The Old People’s Home

Leaping in front of my car, his arms wildly waving, the young man startled me as I was about to exit the driveway onto 10th Avenue.

“What is it?” I asked.

“I need a ride home,” he said. “Can you give me a ride? I just got beat up and robbed. I need to get home.”

“Robbed…where did this happen?”

“Over there,” he said, pointing to the Rockwood Lane building, “behind the old people’s home.” 

Yeah, the old people’s home. A mugging on the north side of Rockwood Lane is conceivable. The north face slopes down to 9th Avenue. where the street dead ends. I’ve heard that the area has been used as a campsite. Even if our ever-vigilant Rockwood Lane neighborhood watch was eyeballing the area, what could they do? 

“How did you get here?” I asked. “We got over the fence. He was too big to chase us.”

“Shouldn’t we report this to the police?”

“I’ll do that when I get home. Can you just take me home?”

My default response in such situations is: how can I make this someone else’s problem? “I can call your mother,” I offered.

“She’s not home now.”

“OK, get in. Where do you live?”

He gave me an address a mile or so to the southeast. At that point it registered that “we” needed a ride. His girlfriend was with him, luckily for me, as the diocesan code of conduct specifies that I must “have another church person with me when transporting only one minor.” By this point, the boy recognized that I was probably a resident of the “old people’s home.” “I meant no offense by what I said about that place,” he said. “None taken,” I replied. I suppose that to a teenager, 60 is old, 70 is ancient, and 80 puts you in Jurassic Park.

We drove in silence occasionally interrupted by my inquiries, “Are you in high school?” “Yes.” “LC? Ferris?” “Yes.” My lame attempt at chit-chat wasn’t going anywhere. The girlfriend spoke not a word. Maybe this was a natural reaction to a stressful situation. What do I know?

I noticed the boy’s feet. “You don’t have any shoes.” “I had flip-flops. They came off when we ran.” Yes, they needed a ride.

Following his directions, we arrived at the location.

“Just let us off here,” he said.

“OK, would you like me to see if your mother is home? I could tell her what happened.”

“No, she’d get mad at me for accepting a ride with a stranger.”

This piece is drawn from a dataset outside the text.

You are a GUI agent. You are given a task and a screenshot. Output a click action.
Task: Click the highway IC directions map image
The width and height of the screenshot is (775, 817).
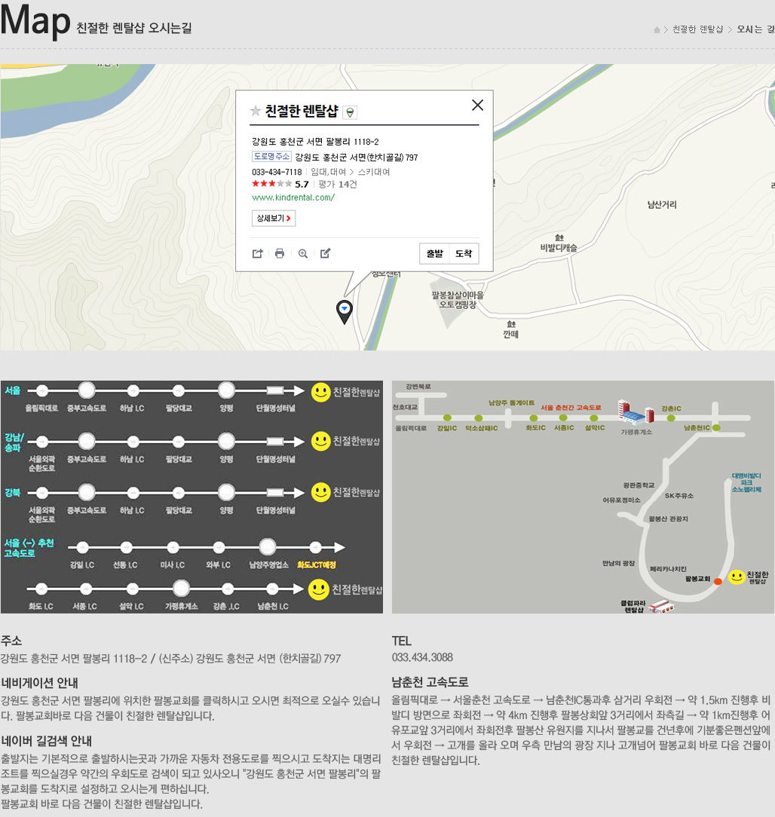(x=583, y=497)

Mission accomplished, I slowly drove away, eyeballing my charges in the rearview mirror. They didn’t go into the house or the one next door, they just strolled down the sidewalk. What’s going on? I wondered. I was tempted to stop and ask, “Where are you going?” But, I could be treated to a devastating rebuke: “Look, Father, we could make big trouble for you. Stop bugging us.” They would be right. I resisted the temptation. No need to be punished for a good deed.

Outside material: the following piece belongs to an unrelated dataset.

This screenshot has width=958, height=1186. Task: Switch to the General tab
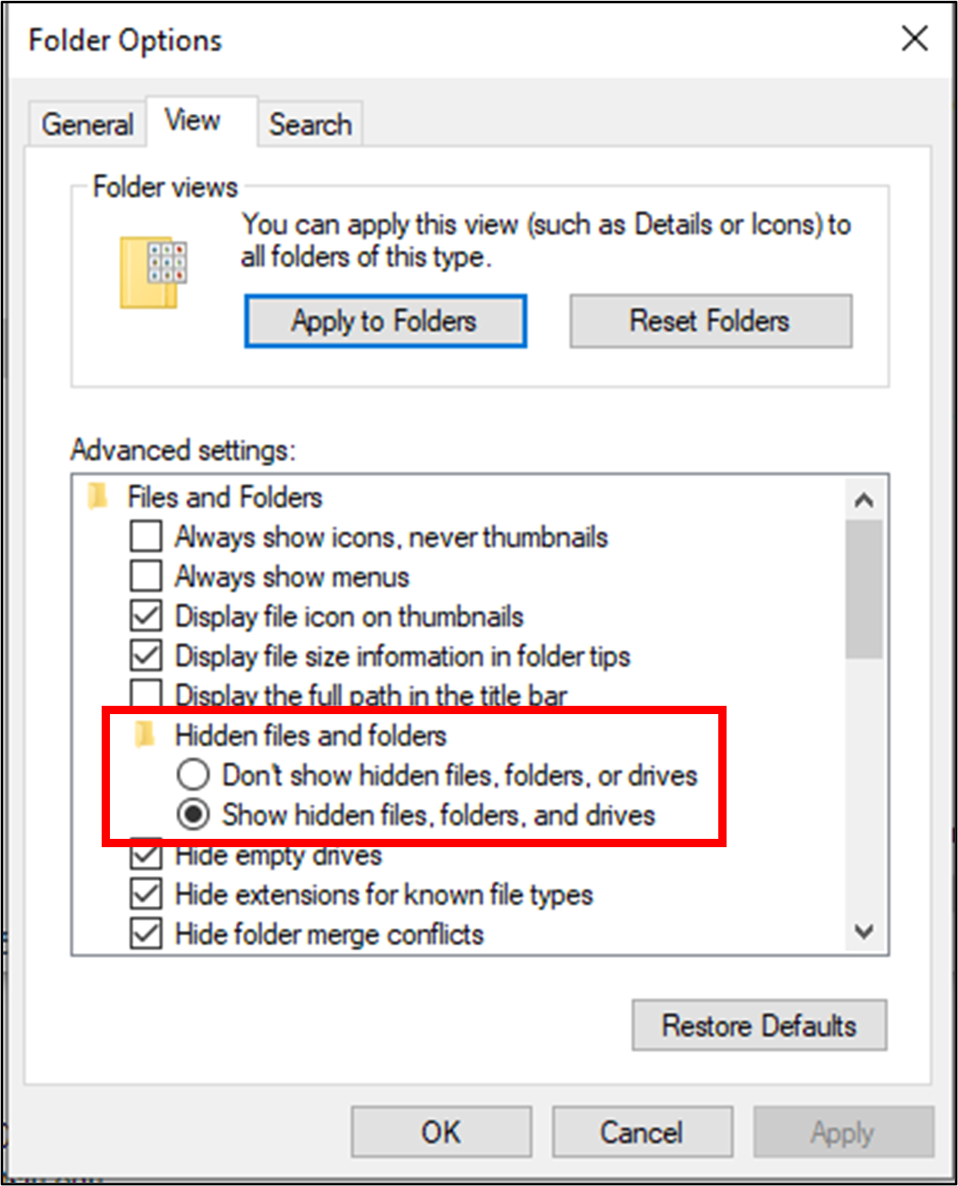coord(87,124)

A day or two later, I checked out the scene of the alleged mugging. No flip-flops on the slope, which doesn’t prove anything. The cyclone fence guarding the north side of the Rockwood Lane property shows signs that it could have been scaled. Did that skinny kid manage that feat in bare feet? What was really going on, anyway? Is it even worth my while to ask the questions? That’s what we folks at the old people’s home do to pass the time.